Task item: Each line containing the word "Image" must be copied from the material below.

(Data for the task begins)

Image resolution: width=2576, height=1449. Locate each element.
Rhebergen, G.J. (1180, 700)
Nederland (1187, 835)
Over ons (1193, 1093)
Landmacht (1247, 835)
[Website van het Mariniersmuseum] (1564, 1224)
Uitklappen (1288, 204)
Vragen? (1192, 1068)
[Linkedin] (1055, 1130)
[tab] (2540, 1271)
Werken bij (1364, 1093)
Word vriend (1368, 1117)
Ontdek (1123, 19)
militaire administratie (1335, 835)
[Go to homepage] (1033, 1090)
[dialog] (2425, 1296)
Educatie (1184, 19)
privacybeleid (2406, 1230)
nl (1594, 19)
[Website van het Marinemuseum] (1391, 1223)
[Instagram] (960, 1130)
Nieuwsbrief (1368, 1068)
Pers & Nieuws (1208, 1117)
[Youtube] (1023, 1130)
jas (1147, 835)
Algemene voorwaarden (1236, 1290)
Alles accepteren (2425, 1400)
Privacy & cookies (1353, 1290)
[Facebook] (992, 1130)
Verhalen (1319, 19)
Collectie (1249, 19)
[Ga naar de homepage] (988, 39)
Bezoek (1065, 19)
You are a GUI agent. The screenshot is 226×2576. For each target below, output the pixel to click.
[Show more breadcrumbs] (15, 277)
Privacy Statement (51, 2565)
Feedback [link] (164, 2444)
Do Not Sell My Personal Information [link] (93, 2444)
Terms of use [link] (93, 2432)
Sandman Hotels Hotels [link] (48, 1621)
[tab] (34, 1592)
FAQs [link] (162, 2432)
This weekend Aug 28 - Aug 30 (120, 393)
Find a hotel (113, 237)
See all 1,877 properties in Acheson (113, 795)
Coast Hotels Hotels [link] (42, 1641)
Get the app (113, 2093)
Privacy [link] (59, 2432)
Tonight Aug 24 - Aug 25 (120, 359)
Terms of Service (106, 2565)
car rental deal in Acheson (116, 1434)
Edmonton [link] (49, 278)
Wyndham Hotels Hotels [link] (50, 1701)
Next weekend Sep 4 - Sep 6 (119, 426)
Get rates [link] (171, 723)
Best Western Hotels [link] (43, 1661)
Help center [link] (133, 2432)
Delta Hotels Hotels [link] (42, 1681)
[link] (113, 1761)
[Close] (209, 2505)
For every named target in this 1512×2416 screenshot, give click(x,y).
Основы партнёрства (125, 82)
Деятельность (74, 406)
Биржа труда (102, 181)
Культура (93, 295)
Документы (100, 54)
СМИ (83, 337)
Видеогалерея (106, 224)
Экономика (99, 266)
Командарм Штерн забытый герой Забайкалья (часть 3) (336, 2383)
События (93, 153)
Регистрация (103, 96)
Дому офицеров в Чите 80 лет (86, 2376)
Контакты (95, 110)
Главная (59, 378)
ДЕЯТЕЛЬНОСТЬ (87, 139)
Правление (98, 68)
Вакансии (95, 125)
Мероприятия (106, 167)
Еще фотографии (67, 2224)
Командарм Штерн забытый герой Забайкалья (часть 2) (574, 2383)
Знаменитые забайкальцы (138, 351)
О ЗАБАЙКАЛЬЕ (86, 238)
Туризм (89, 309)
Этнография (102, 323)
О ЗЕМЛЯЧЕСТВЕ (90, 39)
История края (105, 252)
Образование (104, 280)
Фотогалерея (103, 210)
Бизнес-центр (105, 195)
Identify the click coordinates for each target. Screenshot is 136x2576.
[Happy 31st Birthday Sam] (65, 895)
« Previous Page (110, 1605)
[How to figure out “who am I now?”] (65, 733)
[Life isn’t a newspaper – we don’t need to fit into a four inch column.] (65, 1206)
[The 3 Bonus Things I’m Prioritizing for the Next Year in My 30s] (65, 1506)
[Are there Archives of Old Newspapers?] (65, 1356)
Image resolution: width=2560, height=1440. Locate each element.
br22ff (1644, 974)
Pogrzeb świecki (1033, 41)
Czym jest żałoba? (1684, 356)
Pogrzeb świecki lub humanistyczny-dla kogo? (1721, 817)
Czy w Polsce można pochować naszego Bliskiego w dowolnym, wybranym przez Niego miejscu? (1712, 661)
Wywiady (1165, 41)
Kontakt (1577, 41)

(Data for the task ends)

Solved exercise:
Image resolution: width=2576, height=1449. Locate each element.
Image resolution: width=2560, height=1440. Locate each element.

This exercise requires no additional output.